* RECORDS TO PROCESS
***
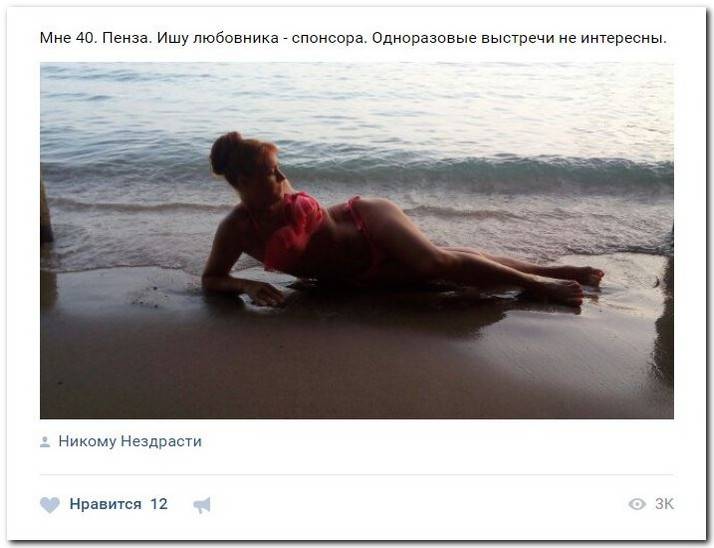714x548 pixels.
Task: Click the 3K view counter
Action: [x=664, y=504]
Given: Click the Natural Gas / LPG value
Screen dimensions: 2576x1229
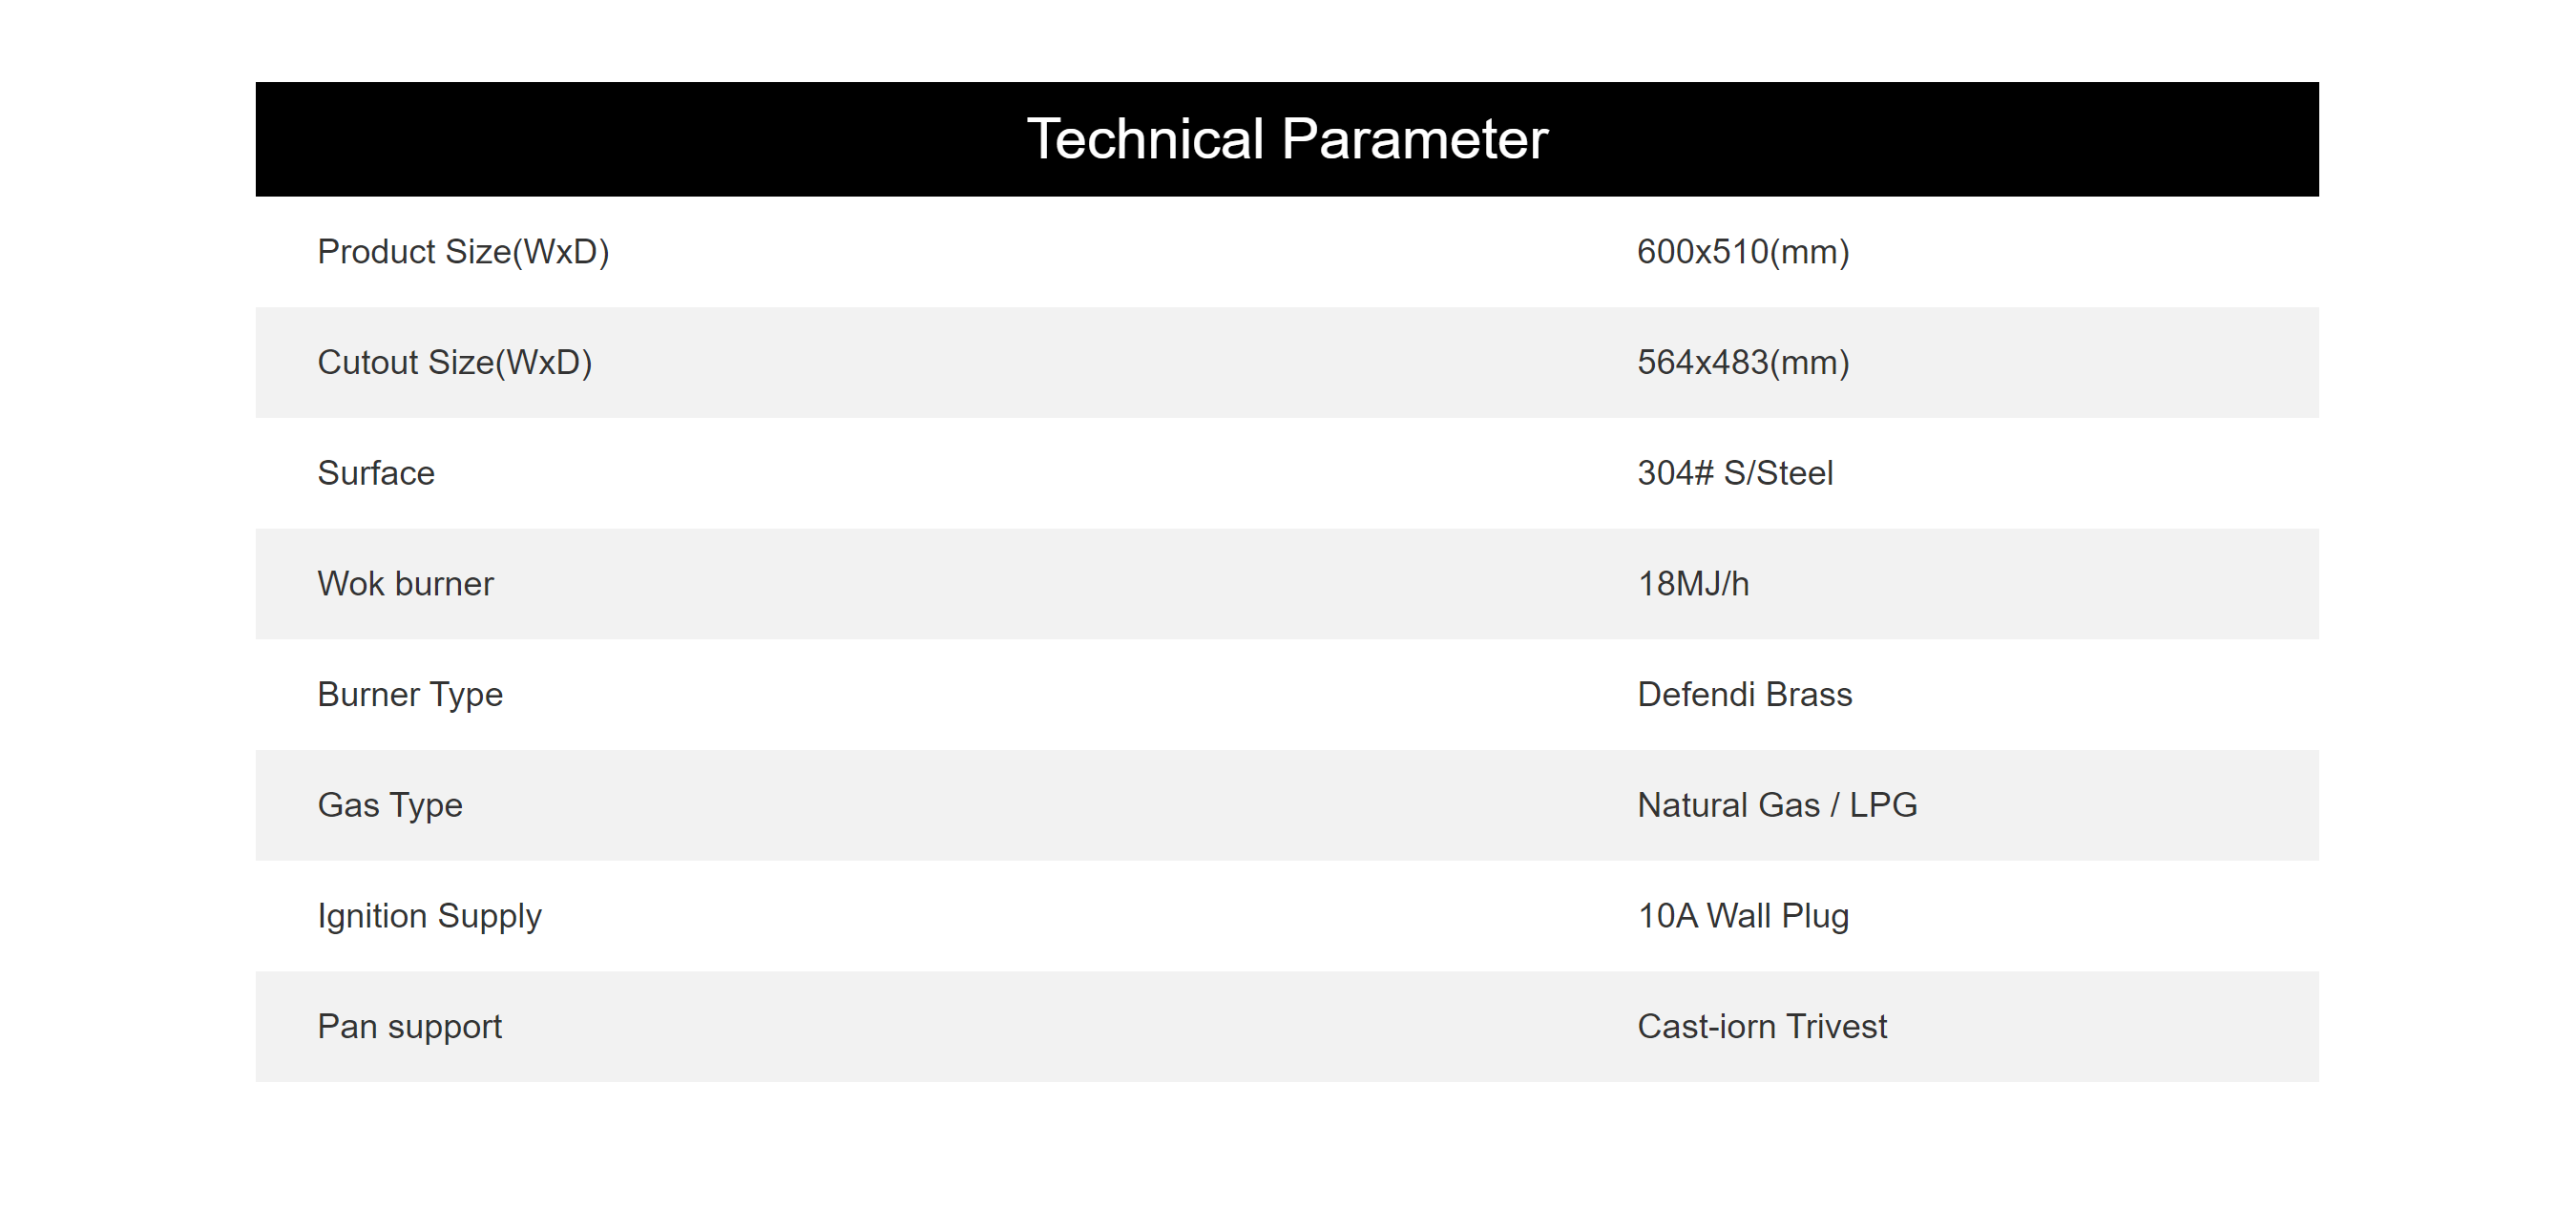Looking at the screenshot, I should (x=1777, y=805).
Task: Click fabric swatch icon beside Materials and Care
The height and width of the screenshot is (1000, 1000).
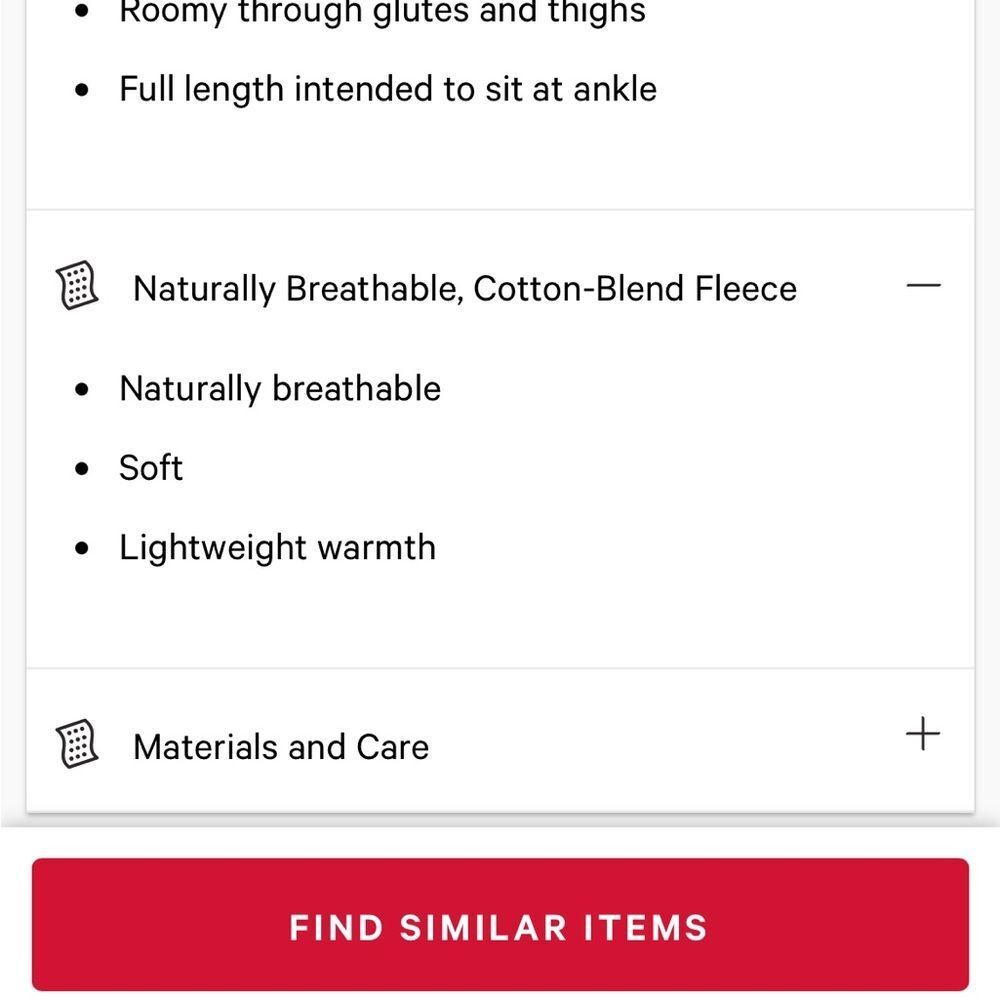Action: coord(77,744)
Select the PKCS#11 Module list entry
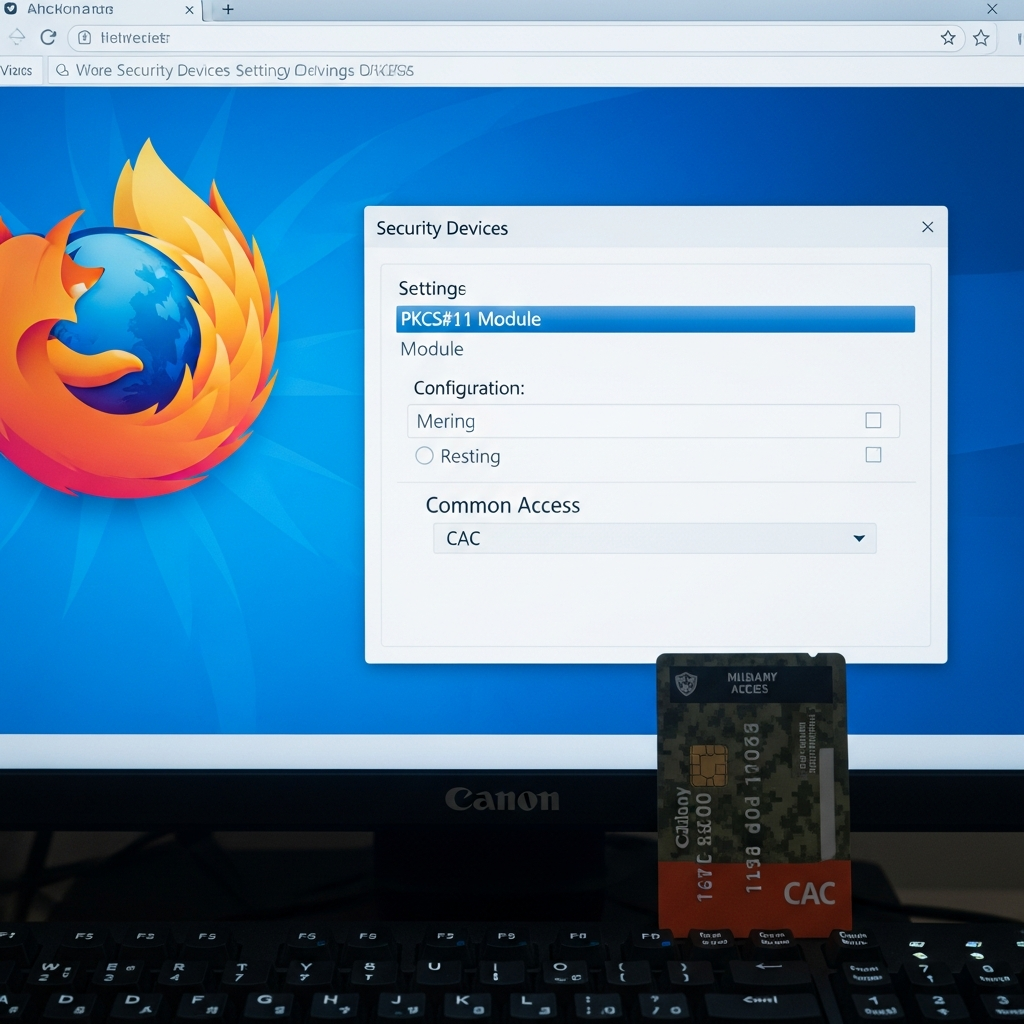 655,318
***
* EXERCISE DIRECTIONS
Reproduce the lines of the listing exactly, starting at the one that contains "Screen dimensions: 2576x1229" and continuing through the final line, but leave out the pictures.

* EXERCISE OUTPUT
Screen dimensions: 2576x1229
Looking at the screenshot, I should (x=1777, y=805).
Task: Click fabric swatch icon beside Materials and Care
The height and width of the screenshot is (1000, 1000).
Action: coord(77,744)
Select the PKCS#11 Module list entry
 655,318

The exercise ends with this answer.